- [What to work on] From the entries that follow, copy each line in which "header" appears.

□ □ □ □ □ □ □

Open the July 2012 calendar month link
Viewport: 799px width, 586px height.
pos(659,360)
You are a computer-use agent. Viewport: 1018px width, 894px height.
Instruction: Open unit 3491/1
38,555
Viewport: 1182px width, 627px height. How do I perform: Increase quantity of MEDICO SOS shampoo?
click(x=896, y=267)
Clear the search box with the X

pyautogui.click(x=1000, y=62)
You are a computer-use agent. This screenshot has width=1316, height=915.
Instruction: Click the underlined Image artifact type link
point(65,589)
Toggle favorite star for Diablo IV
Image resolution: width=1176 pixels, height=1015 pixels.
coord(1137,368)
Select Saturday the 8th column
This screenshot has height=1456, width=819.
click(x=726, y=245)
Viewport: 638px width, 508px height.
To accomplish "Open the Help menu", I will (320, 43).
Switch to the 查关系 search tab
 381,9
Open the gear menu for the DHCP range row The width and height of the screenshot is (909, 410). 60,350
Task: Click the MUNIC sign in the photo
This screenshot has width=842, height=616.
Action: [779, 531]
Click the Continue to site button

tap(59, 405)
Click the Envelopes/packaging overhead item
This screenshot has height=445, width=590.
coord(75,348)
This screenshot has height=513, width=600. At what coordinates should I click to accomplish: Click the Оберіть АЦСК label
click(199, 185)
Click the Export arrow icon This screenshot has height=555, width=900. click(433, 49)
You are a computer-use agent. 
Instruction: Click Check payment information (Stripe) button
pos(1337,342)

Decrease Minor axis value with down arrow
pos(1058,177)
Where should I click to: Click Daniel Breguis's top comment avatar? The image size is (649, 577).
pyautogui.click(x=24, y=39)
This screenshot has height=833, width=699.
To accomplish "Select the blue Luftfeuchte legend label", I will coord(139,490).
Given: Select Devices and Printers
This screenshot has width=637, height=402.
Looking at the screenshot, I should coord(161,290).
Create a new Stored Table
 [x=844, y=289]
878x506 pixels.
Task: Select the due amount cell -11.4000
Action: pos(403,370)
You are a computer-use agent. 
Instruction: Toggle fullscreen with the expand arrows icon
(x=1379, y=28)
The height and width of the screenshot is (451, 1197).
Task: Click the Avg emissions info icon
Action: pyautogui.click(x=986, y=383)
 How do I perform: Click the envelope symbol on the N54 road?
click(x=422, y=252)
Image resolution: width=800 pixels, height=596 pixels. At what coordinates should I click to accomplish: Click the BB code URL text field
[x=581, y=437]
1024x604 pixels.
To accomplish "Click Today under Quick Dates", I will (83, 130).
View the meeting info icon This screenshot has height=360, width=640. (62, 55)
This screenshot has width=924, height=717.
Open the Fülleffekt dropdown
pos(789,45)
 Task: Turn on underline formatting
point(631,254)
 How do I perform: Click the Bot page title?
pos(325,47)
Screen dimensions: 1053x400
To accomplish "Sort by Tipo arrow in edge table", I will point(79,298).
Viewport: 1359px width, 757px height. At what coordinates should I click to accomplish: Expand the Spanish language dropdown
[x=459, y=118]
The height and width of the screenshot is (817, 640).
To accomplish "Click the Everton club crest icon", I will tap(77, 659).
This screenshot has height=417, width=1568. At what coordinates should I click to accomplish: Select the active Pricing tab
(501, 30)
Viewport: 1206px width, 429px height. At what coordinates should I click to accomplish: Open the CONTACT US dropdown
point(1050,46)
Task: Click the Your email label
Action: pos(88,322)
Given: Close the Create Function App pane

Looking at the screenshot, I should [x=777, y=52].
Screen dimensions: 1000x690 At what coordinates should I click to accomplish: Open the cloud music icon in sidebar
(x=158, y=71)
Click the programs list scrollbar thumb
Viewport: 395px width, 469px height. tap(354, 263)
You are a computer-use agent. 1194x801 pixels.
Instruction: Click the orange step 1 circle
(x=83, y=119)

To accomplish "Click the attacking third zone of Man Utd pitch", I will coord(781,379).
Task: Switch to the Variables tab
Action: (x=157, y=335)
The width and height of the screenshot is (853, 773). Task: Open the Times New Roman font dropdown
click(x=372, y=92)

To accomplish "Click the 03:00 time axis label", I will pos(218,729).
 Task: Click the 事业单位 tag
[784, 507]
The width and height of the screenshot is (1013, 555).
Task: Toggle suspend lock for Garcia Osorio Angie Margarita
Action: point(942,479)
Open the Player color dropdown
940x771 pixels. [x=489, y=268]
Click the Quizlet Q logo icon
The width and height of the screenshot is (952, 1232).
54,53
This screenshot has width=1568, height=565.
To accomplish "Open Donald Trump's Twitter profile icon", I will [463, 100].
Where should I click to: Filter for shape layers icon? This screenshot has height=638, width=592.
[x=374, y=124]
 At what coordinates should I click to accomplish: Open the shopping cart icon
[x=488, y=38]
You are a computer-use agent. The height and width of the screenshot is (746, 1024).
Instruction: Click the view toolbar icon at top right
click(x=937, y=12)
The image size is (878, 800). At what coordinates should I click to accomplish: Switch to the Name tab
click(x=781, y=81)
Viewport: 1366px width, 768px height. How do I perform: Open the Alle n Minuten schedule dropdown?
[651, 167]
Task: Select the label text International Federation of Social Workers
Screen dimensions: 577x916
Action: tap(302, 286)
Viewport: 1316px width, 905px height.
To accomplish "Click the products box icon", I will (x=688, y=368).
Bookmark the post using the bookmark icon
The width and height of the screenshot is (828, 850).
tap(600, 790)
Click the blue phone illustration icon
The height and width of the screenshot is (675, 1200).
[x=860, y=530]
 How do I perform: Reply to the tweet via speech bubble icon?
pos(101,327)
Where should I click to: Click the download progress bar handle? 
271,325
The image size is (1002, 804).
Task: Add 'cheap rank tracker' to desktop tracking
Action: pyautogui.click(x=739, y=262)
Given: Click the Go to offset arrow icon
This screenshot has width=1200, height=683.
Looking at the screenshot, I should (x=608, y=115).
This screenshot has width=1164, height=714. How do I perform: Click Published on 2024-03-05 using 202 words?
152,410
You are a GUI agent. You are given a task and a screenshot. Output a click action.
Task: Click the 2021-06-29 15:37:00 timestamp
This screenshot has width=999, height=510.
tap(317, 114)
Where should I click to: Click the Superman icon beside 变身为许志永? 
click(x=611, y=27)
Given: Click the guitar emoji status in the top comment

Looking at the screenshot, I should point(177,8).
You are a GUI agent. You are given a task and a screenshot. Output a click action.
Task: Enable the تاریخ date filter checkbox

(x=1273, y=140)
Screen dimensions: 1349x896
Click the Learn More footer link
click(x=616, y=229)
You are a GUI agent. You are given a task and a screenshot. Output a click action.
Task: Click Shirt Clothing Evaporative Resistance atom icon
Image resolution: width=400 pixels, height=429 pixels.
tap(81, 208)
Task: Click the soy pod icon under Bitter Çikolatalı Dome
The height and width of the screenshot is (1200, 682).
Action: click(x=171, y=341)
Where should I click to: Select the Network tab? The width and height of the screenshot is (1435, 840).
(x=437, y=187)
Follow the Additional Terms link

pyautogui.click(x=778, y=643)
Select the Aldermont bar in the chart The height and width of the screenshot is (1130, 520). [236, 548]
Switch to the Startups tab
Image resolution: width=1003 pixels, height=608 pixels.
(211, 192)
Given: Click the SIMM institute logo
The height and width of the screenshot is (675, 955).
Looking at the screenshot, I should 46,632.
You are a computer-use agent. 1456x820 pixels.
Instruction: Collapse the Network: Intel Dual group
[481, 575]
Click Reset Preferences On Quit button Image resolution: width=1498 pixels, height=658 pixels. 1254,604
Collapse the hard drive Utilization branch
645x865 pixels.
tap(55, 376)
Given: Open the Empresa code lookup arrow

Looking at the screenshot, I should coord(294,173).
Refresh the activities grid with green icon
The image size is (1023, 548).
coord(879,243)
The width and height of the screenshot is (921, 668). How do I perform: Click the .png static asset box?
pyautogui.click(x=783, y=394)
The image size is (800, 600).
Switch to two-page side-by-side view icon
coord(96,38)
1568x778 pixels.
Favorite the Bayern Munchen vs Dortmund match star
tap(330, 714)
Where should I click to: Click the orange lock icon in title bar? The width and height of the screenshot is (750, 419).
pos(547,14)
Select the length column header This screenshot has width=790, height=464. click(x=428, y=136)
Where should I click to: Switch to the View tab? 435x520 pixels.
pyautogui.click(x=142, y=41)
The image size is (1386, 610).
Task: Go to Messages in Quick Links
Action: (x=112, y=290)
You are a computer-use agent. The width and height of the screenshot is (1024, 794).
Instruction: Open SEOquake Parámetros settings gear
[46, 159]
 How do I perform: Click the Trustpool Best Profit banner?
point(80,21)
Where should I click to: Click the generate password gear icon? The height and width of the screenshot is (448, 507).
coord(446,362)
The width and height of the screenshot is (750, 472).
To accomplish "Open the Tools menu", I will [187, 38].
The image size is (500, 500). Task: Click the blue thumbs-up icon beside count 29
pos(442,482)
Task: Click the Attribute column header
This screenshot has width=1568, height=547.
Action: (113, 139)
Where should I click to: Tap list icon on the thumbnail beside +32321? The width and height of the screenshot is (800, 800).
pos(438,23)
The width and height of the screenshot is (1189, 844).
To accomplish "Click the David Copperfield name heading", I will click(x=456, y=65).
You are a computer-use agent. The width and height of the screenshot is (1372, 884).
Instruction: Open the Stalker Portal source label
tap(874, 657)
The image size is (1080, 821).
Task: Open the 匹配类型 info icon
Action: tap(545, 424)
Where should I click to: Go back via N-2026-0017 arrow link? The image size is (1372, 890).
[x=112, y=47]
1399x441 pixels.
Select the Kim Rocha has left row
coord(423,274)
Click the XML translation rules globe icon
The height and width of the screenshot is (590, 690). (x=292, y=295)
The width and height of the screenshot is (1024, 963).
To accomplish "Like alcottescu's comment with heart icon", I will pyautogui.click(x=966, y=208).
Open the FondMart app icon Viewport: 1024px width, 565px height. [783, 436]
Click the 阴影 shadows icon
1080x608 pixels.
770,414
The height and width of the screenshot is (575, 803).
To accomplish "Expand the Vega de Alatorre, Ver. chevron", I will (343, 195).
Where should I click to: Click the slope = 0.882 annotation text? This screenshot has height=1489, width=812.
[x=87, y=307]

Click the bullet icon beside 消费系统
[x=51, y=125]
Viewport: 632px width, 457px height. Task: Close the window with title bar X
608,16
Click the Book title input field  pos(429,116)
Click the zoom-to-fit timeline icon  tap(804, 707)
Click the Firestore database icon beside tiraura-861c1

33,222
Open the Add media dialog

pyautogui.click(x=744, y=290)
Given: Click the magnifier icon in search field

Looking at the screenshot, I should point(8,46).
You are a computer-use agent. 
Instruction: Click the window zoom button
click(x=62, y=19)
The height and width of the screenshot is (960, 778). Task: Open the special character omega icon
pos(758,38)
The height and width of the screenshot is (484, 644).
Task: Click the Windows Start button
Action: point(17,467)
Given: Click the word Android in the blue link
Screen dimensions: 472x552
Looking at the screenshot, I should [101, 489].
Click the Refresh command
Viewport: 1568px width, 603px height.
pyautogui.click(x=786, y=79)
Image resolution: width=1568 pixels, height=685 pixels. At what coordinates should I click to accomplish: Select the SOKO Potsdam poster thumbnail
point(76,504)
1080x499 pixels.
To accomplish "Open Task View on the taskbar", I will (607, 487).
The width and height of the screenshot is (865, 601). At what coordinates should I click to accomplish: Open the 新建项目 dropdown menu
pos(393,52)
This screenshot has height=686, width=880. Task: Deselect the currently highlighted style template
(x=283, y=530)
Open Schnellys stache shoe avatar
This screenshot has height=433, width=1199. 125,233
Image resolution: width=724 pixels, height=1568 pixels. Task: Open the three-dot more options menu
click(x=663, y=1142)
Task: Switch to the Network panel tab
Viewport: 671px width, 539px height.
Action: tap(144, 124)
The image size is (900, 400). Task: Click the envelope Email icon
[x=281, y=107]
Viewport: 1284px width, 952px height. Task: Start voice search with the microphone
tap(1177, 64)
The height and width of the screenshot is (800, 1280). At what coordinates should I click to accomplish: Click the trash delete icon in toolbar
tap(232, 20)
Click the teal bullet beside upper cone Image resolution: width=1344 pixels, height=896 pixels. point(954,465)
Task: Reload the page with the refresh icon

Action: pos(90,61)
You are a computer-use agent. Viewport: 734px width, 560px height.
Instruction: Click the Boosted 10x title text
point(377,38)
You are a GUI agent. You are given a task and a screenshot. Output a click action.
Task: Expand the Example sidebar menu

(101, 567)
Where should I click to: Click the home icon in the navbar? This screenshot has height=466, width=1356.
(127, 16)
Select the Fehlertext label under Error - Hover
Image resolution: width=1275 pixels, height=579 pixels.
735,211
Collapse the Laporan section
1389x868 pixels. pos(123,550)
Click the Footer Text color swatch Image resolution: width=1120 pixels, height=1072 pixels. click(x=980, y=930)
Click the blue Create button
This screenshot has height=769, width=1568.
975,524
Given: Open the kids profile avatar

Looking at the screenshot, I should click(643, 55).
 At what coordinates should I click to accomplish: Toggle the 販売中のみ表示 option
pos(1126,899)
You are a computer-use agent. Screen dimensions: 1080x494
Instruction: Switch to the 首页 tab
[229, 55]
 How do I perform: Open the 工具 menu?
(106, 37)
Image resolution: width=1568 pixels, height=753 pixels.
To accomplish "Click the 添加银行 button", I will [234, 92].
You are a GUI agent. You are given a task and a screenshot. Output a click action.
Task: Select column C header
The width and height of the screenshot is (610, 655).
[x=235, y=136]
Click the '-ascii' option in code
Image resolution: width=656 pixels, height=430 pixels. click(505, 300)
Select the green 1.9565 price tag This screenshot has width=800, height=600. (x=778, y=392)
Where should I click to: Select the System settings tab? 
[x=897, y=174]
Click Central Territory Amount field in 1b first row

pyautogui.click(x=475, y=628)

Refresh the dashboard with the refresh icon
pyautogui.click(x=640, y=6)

□ □ □ □ □ □ □

- [Expected output]
Select the length column header This screenshot has width=790, height=464. click(x=428, y=136)
Task: Click the Attribute column header
Task: Select column C header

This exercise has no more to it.